+++ Extract +++
The UAE: One state or seven competing emirates under one flag?
Behind the skyscrapers lies a fragile federal bargain
shifting toward Abu Dhabi and tested by the Emirates’ ties to Washington and
Israel.
FEB 13, 2026
https://thecradle.co/articles/the-uae-one-state-or-seven-competing-emirates-under-one-flag
In December 1971, seven rulers sealed a pact that
fused their territories into a federation. There was no uprising in the
streets, no grand constitutional rupture shaped by popular will.
What emerged was a calculated bargain among hereditary
rulers who understood both their fragility and their ambition, as British power
receded from the Persian Gulf and Washington’s shadow stretched steadily across
the region.
That bargain still holds. But it has never been equal.
Seven Emirates, one destiny?
The UAE is routinely portrayed as a unified, stable,
forward-looking state – a Gulf success story that leveraged oil wealth, global
trade, and strategic alignment with the US to project power well beyond its size.
In recent years, it has added normalization with
Israel and deepening security integration with Washington to that formula. Yet
what is rarely acknowledged is that the UAE is not a monolithic state in the
classical sense. It is a federation of seven hereditary emirates, each with
distinct economic models, political cultures, and varying levels of wealth and
influence.
The question, then, is not whether the UAE is stable
today. It is whether the structural imbalances built into its formation can
endure the mounting internal and external pressures of the coming years.
A federation built on asymmetry
The UAE was not created by a single ruling family
consolidating power. It was born of negotiation. In December 1971, six emirates
formed the federation. Ras al-Khaimah joined in February 1972, bringing the total to seven.
+++ Raw data +++
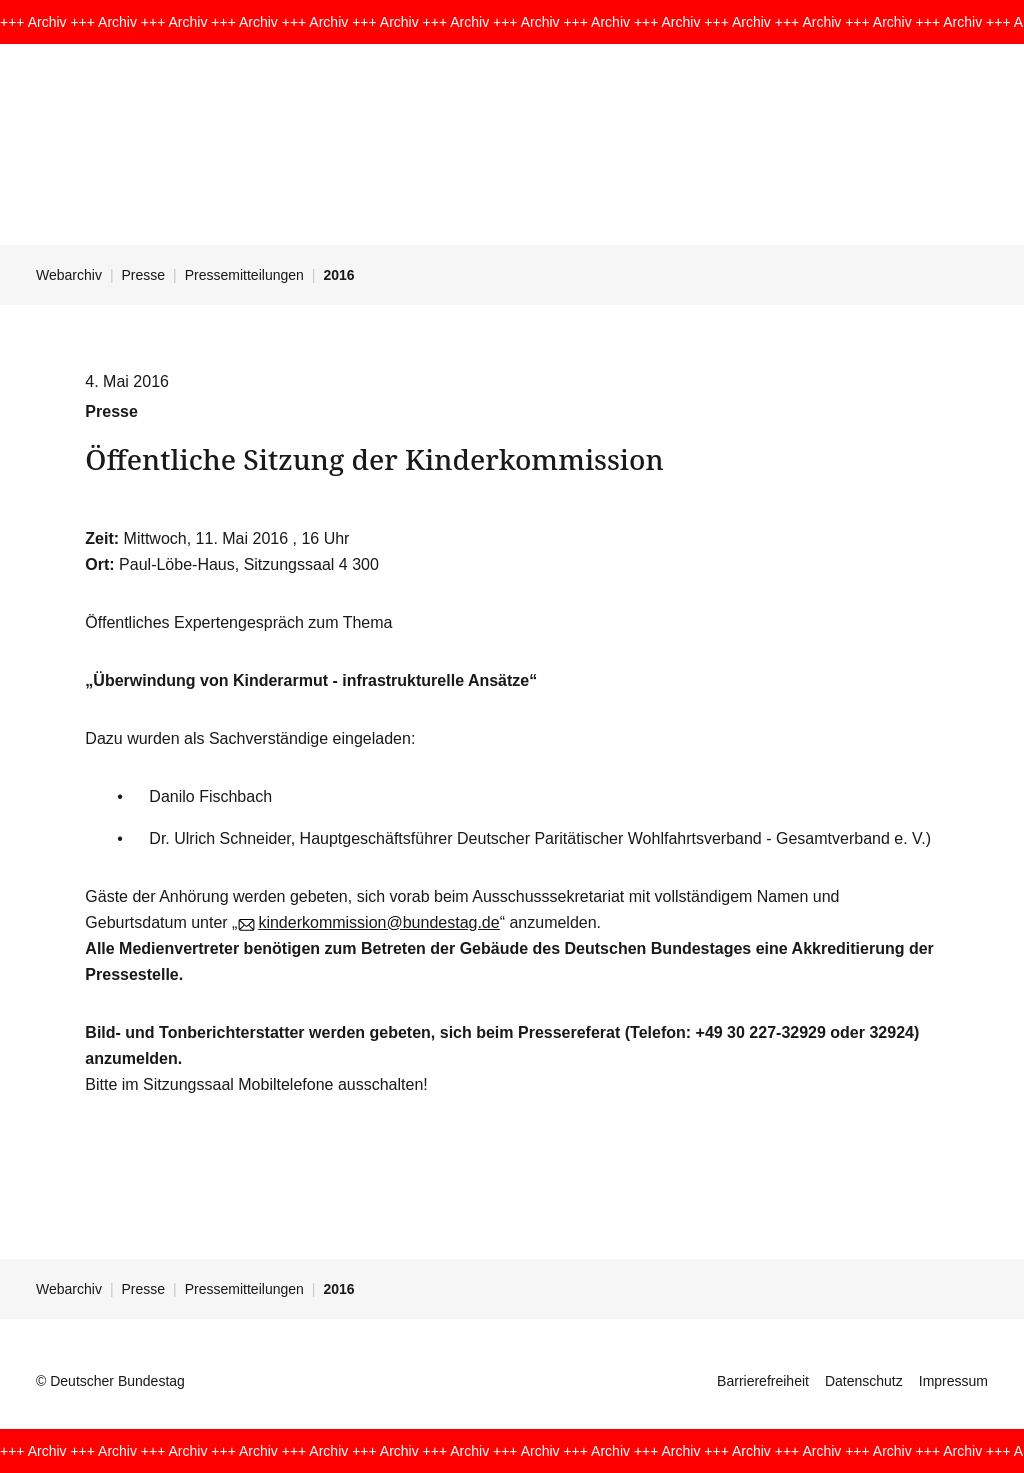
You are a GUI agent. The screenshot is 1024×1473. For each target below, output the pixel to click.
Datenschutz (864, 1381)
+++
__Work instructions__:
1. Summarize the article on the UAE federation in two sentences.
2. Write the next part of the article on the UAE federation, picking up after its last sentence.
The lines play no part here.

__Per-task answers__:
1. The UAE grew out of a negotiated bargain among hereditary rulers as British power receded from the Persian Gulf, and that bargain still holds but has never been equal. Although the UAE is often portrayed as a unified, stable state, it is a federation of seven hereditary emirates with distinct economic models, political cultures, and levels of wealth, which raises the question of whether its built-in imbalances can endure mounting internal and external pressures.

2.
From the outset, the union brought together territories that were unequal in
resources, demography, and geopolitical weight.
Before British protection agreements carved out the
Trucial Coast, large swaths of today’s UAE lay within Oman’s sphere of influence, where tribal confederations and maritime rulers
operated under shifting Omani suzerainty. The federation is thus a recent
political settlement, not the continuation of a historical state.
Abu Dhabi controls the commanding heights of the
federation, overseeing roughly 96 percent of oil and gas production capacity – giving it
not only the largest share of hydrocarbon reserves, but also decisive control
over how and when that wealth enters global markets.
Dubai charted a different course. With limited oil, it
built its identity on economic openness – ports, aviation, re-export, finance –
turning geography into leverage. It compensated for resource scarcity through
hyper-connectivity and risk-taking.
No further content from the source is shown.